Sistema Cantareira (Cantareira system) is a water supply system in the state of São Paulo, Brazil. It is composed of five interconnected reservoirs that provide water to 9 million people in the São Paulo metropolitan area. The system is managed by Sabesp, São Paulo's state water management company.

== History ==
By 1960, the São Paulo state government, concerned about the high population growth of the city of São Paulo and neighboring towns, whose population has totaled 4.8 million inhabitants, decided to enhance the water supply of the Metropolitan Region of São Paulo, planning the construction of several reservoirs in the headwaters of Piracicaba River basin, thus beginning the Cantareira System.
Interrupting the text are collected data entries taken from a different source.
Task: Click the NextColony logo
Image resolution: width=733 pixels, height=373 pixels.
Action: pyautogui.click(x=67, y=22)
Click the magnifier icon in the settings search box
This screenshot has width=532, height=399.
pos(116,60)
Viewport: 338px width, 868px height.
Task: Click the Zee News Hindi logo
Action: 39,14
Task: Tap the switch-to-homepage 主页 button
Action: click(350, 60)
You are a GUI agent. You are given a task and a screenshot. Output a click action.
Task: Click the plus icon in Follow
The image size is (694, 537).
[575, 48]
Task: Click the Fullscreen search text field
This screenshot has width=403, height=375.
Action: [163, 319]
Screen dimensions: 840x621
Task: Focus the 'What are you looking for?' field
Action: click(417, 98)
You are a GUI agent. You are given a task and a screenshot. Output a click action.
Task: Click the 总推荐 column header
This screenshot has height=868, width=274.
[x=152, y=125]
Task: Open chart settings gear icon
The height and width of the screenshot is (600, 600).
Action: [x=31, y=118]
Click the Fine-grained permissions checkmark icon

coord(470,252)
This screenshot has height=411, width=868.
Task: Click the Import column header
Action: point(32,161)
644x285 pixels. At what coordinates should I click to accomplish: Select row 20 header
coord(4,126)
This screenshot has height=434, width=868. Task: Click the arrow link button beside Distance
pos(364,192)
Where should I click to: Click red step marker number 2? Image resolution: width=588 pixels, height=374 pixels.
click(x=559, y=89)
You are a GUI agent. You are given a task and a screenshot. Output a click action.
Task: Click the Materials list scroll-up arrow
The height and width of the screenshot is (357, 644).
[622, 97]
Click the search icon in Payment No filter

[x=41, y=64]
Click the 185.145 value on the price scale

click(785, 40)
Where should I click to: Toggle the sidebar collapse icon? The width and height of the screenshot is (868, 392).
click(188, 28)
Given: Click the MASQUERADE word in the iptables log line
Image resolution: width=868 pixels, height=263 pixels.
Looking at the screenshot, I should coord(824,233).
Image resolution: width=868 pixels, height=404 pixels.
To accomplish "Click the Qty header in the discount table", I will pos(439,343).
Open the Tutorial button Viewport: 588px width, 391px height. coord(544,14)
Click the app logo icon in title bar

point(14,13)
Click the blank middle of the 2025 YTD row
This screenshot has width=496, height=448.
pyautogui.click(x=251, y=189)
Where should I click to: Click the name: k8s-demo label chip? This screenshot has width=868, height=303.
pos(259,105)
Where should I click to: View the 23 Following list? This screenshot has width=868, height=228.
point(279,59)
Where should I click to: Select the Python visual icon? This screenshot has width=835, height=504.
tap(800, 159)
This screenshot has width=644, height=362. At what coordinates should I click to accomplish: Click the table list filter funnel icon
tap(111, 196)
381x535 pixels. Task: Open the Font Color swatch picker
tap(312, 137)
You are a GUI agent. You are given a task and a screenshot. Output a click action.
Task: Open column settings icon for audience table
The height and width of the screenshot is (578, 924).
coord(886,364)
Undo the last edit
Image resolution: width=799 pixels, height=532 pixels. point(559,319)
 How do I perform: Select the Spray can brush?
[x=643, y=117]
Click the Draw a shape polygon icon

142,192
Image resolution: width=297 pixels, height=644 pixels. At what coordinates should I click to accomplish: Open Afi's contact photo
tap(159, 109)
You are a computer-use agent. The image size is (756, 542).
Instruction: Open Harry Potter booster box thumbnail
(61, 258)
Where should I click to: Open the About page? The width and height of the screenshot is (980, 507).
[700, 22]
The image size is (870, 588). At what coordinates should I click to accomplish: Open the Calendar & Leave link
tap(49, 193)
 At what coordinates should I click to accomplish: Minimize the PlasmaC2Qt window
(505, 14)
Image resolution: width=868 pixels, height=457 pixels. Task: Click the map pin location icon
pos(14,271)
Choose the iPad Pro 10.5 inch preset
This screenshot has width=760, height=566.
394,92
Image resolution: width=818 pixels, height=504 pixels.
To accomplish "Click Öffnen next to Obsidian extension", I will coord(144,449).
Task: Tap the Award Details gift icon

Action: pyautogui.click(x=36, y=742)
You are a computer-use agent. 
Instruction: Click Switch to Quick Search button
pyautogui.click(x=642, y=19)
In 1966, work began on the construction of reservoirs on the Juqueri River (today Paiva Castro), Cachoeira, and Atibainha. In 1976, the Jacarei and Jaguari reservoirs were started by adding a capacity of 22,000 liters, second to the system.

==2014–17 water crisis==

In 2014, low rainfall in the state of São Paulo led to a severe drought. The Cantareira system's water level has fallen constantly, leading to water shortages in some areas of the city. Among the measures taken by Sabesp to face the problem are reducing the water pressure to residences, a bonus for customers who save water, and exploring the reservoir's ground water.

With the lack of rain after November 2014, a severe drought situation developed. By February 2015, only 6% of Cantareira's capacity was filled.